- _PROBLEM STATEMENT_
Would you output the lines from the one containing "Screenshot is 125x2576." through the final line of the entries, exactly and with pictures omitted?

- _DATA FOR REVIEW_

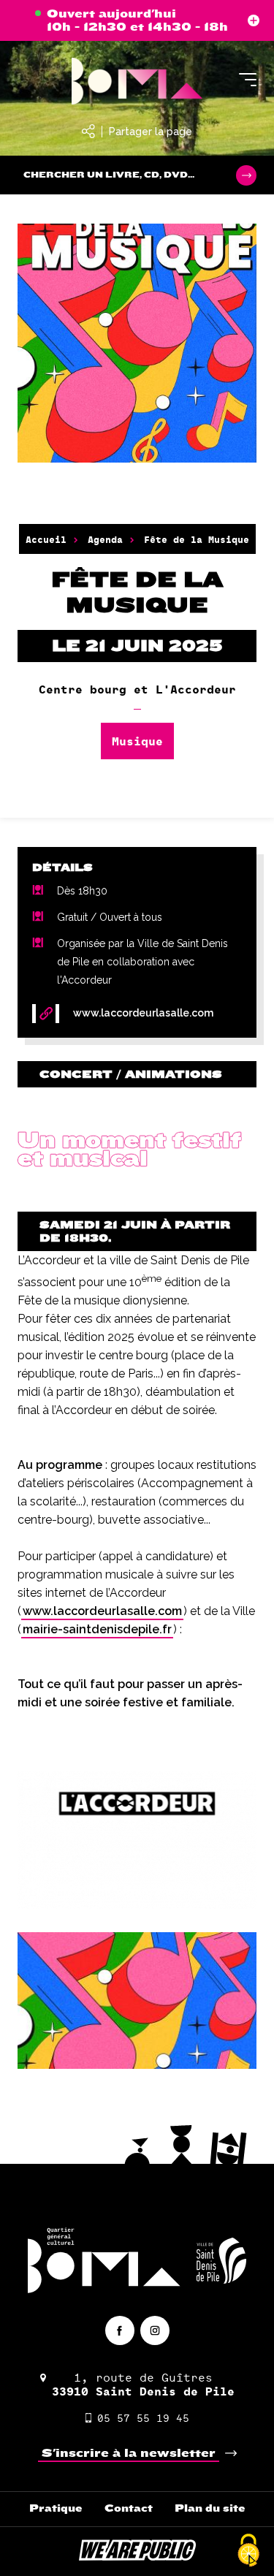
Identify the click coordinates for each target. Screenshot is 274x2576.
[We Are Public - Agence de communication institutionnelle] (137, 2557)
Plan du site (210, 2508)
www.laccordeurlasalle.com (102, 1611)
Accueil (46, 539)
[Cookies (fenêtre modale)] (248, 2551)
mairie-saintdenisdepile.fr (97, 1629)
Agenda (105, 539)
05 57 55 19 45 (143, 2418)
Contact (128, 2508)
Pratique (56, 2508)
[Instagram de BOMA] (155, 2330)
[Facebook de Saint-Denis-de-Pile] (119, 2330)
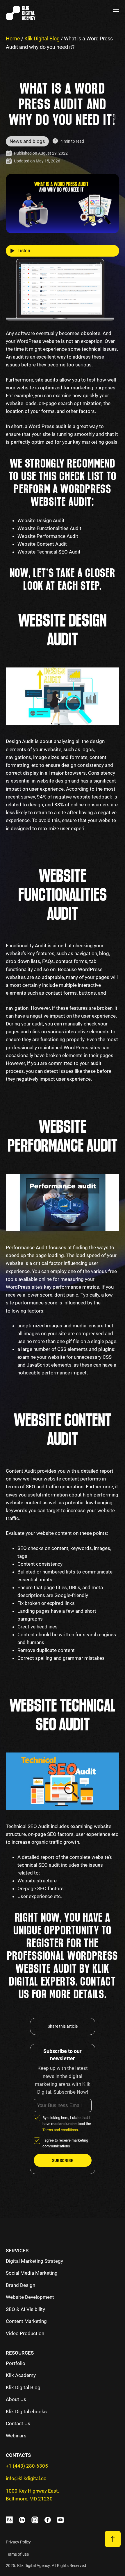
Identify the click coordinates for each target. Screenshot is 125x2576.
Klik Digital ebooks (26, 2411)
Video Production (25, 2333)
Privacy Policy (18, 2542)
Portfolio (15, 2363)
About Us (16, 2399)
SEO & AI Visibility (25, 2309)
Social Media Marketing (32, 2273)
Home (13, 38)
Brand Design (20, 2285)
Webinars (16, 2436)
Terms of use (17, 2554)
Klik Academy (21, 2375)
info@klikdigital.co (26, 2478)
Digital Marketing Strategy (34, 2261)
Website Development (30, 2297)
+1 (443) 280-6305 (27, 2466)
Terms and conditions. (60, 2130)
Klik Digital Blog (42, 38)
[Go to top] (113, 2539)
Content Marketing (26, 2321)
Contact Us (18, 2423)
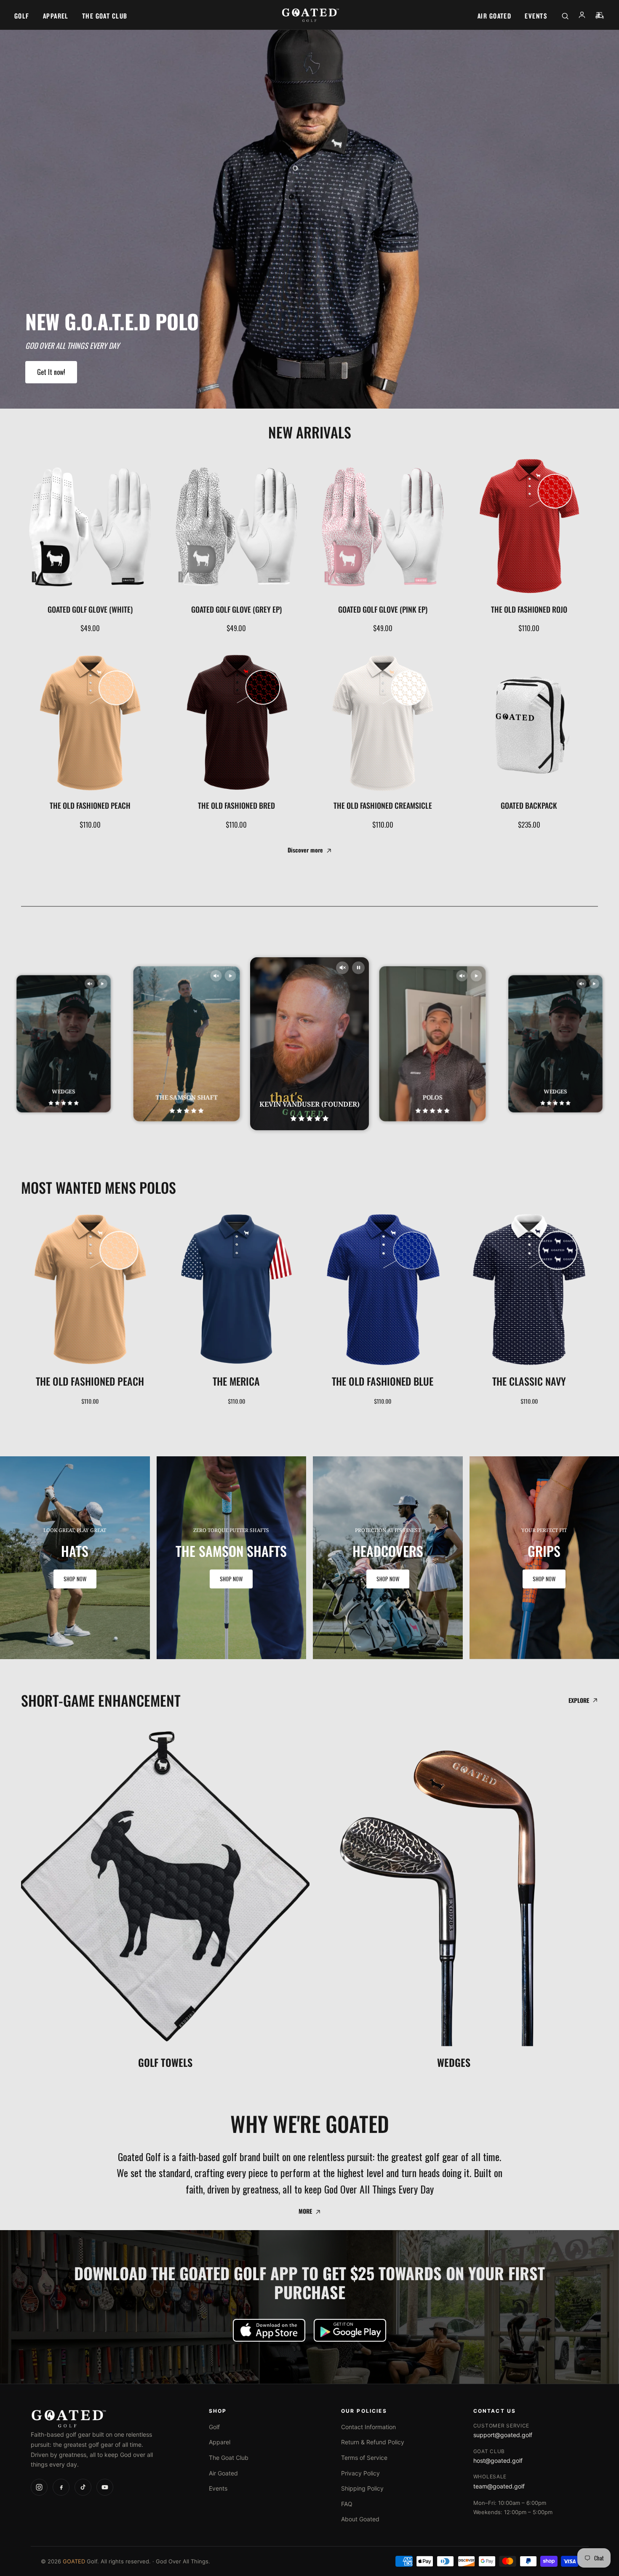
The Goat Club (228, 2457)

- _WRITTEN RESPONSE_
Identify the click coordinates for each target. Screenshot is 125x2576.
Klik Digital ebooks (26, 2411)
Video Production (25, 2333)
Privacy Policy (18, 2542)
Portfolio (15, 2363)
About Us (16, 2399)
SEO & AI Visibility (25, 2309)
Social Media Marketing (32, 2273)
Home (13, 38)
Brand Design (20, 2285)
Webinars (16, 2436)
Terms of use (17, 2554)
Klik Academy (21, 2375)
info@klikdigital.co (26, 2478)
Digital Marketing Strategy (34, 2261)
Website Development (30, 2297)
+1 (443) 280-6305 (27, 2466)
Terms and conditions. (60, 2130)
Klik Digital Blog (42, 38)
[Go to top] (113, 2539)
Content Marketing (26, 2321)
Contact Us (18, 2423)
The Goat Club (228, 2457)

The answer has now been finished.